EXTRACTED RECORDS START

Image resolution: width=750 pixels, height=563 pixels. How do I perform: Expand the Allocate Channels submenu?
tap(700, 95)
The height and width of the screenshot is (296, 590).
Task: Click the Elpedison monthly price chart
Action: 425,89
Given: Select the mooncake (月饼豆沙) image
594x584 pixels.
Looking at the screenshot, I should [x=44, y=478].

EXTRACTED RECORDS END
EXTRACTED RECORDS START

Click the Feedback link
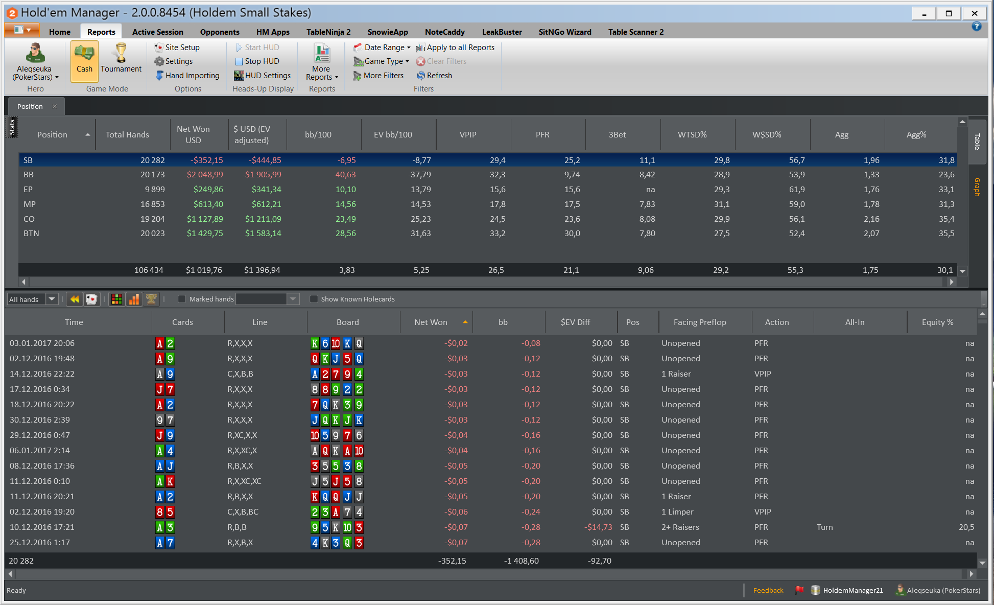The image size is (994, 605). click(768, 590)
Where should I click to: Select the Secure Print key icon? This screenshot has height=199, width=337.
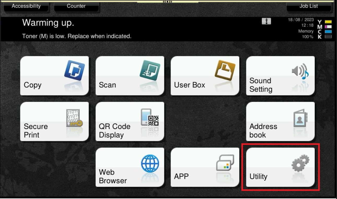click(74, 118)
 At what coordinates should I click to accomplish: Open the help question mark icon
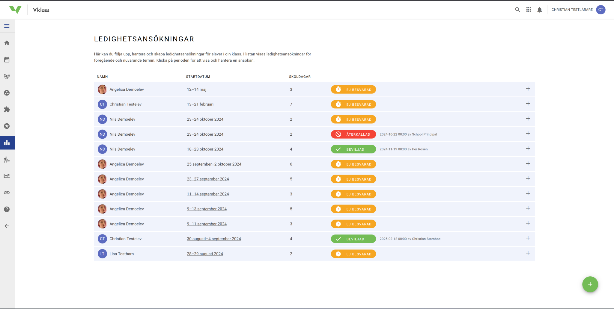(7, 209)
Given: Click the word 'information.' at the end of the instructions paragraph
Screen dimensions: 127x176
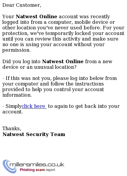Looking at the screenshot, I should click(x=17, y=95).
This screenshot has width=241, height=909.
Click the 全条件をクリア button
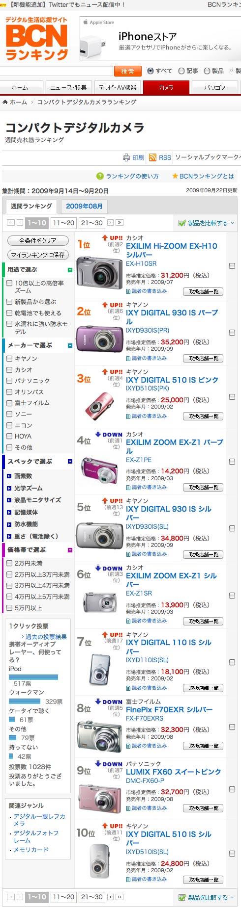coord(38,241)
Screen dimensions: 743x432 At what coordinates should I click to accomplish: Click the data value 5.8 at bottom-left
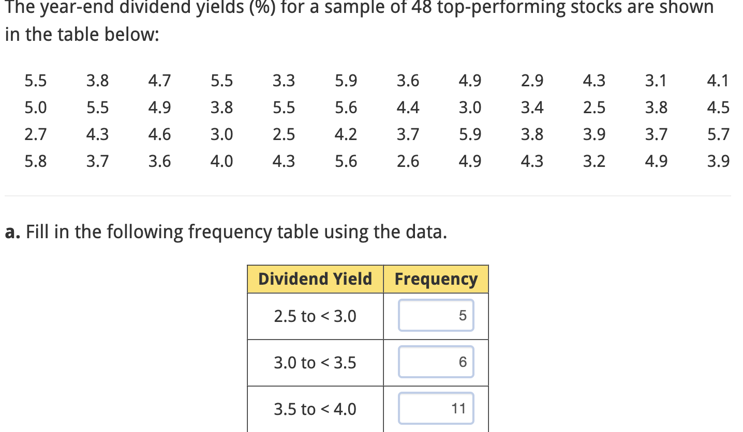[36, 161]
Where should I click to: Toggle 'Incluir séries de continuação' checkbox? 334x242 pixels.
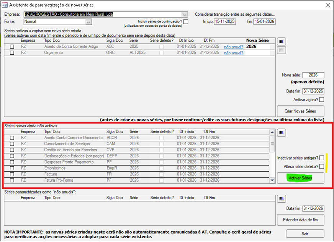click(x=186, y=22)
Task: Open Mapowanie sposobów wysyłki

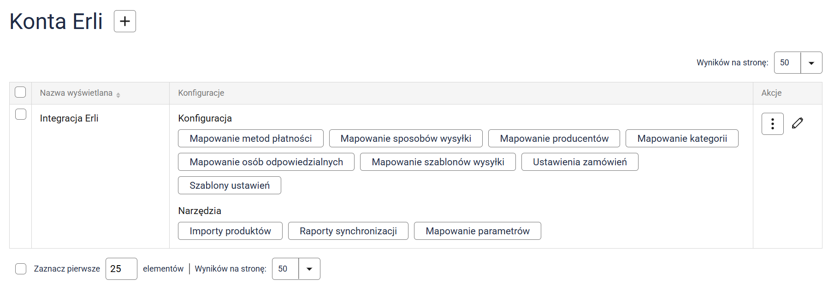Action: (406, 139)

EXTRACTED RECORDS END

For the string "Given", return every line of the data where it appears.

EXERCISE ANSWER:
Given: Select the mooncake (月饼豆沙) image
Given: Click the word 'information.' at the end of the instructions paragraph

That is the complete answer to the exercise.